Alexandre Pazos: By chance. I wanted to study physics, but shortly before I applied to university I met a chemical engineering student. Talking to him, I decided to study chemical engineering, as it was a good mix of mathematics, physics and chemistry. The disappointment would come later, when those subjects became secondary in the third year of my degree and the subjects were focused on engineering topics. I became interested in my profession again during my final project and first years of work: process simulation and design of chemical facilities were what reconciled me with my profession.
What does your typical workday look like?
Alexandre Pazos: There really is no typical workday. There are days I may spend from morning until the end of the day in meetings (internal and external) and other days I may spend all day writing technical reports, performing calculations or reviewing the work of others. And, of course, anything in between. It is so variable, it is not unusual for me to check my agenda the night before to know exactly what I have to expect the next day. Some days it can be exhausting, but I cannot complain about having a monotonous job.
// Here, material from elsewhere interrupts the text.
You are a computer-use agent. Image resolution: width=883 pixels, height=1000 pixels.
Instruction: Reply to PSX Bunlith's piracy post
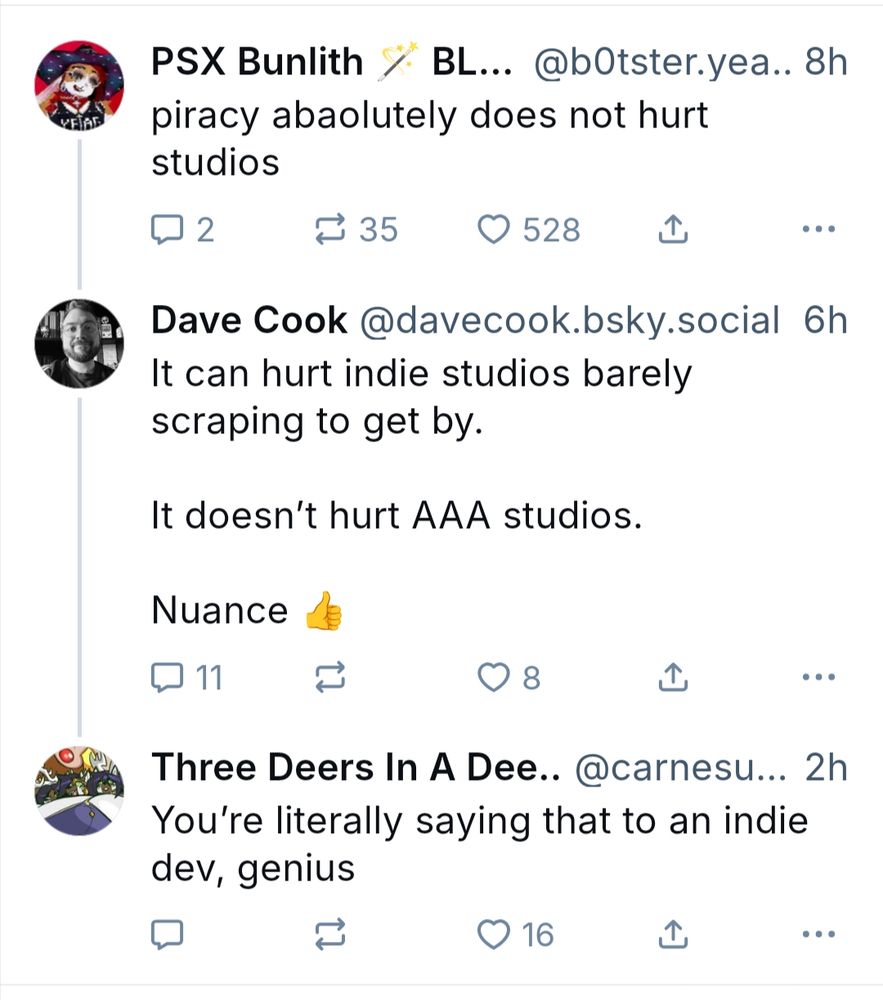point(165,231)

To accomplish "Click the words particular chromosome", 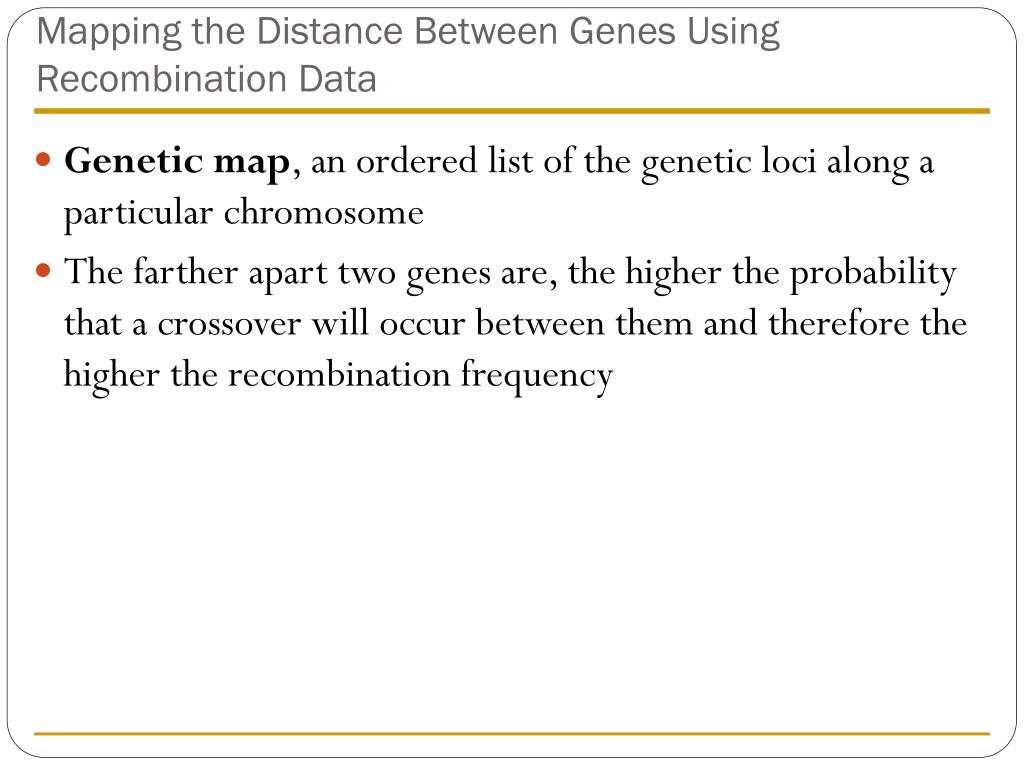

It is really diverse and colorful.
What’s the best aspect of your job?
Alexandre Pazos: What I appreciate most is the great autonomy I have to perform my duties, which leaves significant room for a creative approach, as well as the possibility to positively influence (to a certain extent) our society and the world we live in.
What would you advise a young person considering working in your field?
Alexandre Pazos: Many things, but probably the most important ones could be the following:
- Be critical and think for yourself
- Continuously re-assess your work and conduct and learn from the past
- Don’t adjust your standards to accommodate your past decisions
Who are people in your field that inspire you?
Alexandre Pazos: Instead of naming important and well-known figures, I would rather put the focus on the people around me. I feel fortunate enough to find many role models among my colleagues, clients and former university professors. To name a few: Bettina Mihalyi-Schneider (Professor at TU Wien) for her uncompromising commitment to sustainability, Erich Schmidt (ILF Senior Consultant) for his mentoring of younger engineers or Walter Tesch (former ILF Director of Special Projects and Technologies and currently working at OMV as CCU Advisor) for his human focus and importance on teamwork. However, the people who have had the most profound impact on my work and work ethic are my grandmother (my mother’s mother), my mother and my wife. These three women have been and continue to be the people who have most influenced my career and have instilled in me the importance of a job well done, responsibility for my actions, critical thinking and the importance of work-life balance.
What was your dream job when you were a kid?
Alexandre Pazos: I don’t remember. I guess astronaut, because I was crazy about space.
If you could study anything (new) right now, what would it be?
Alexandre Pazos: Philosophy
Office, home office or hybrid?
Alexandre Pazos: For me, office. But home office and hybrid are great advancements.
Which book have you most enjoyed reading lately?
Controlling Technology: Ethics & The Responsible Engineer (Stephen H. Unger)
Alexandre Pazos: Limits and Beyond: 50 years on from The Limits to Growth, what did we learn and what’s next? (Ugo Bardi and Carlos Alvarez Pereira)
If you could make any activity an Olympic discipline, in which would you win a medal?
Alexandre Pazos: None at all. I don’t think I excel at anything. But at the end of the day, the world has been built by normal people.
What is your motto?
Alexandre Pazos: “Shoshin”, meaning “Beginner’s mind”. This is a concept from Zen Buddhism meaning attitude of openness, eagerness, and lack of preconceptions when studying a subject, even when studying at an advanced level, just as a beginner would.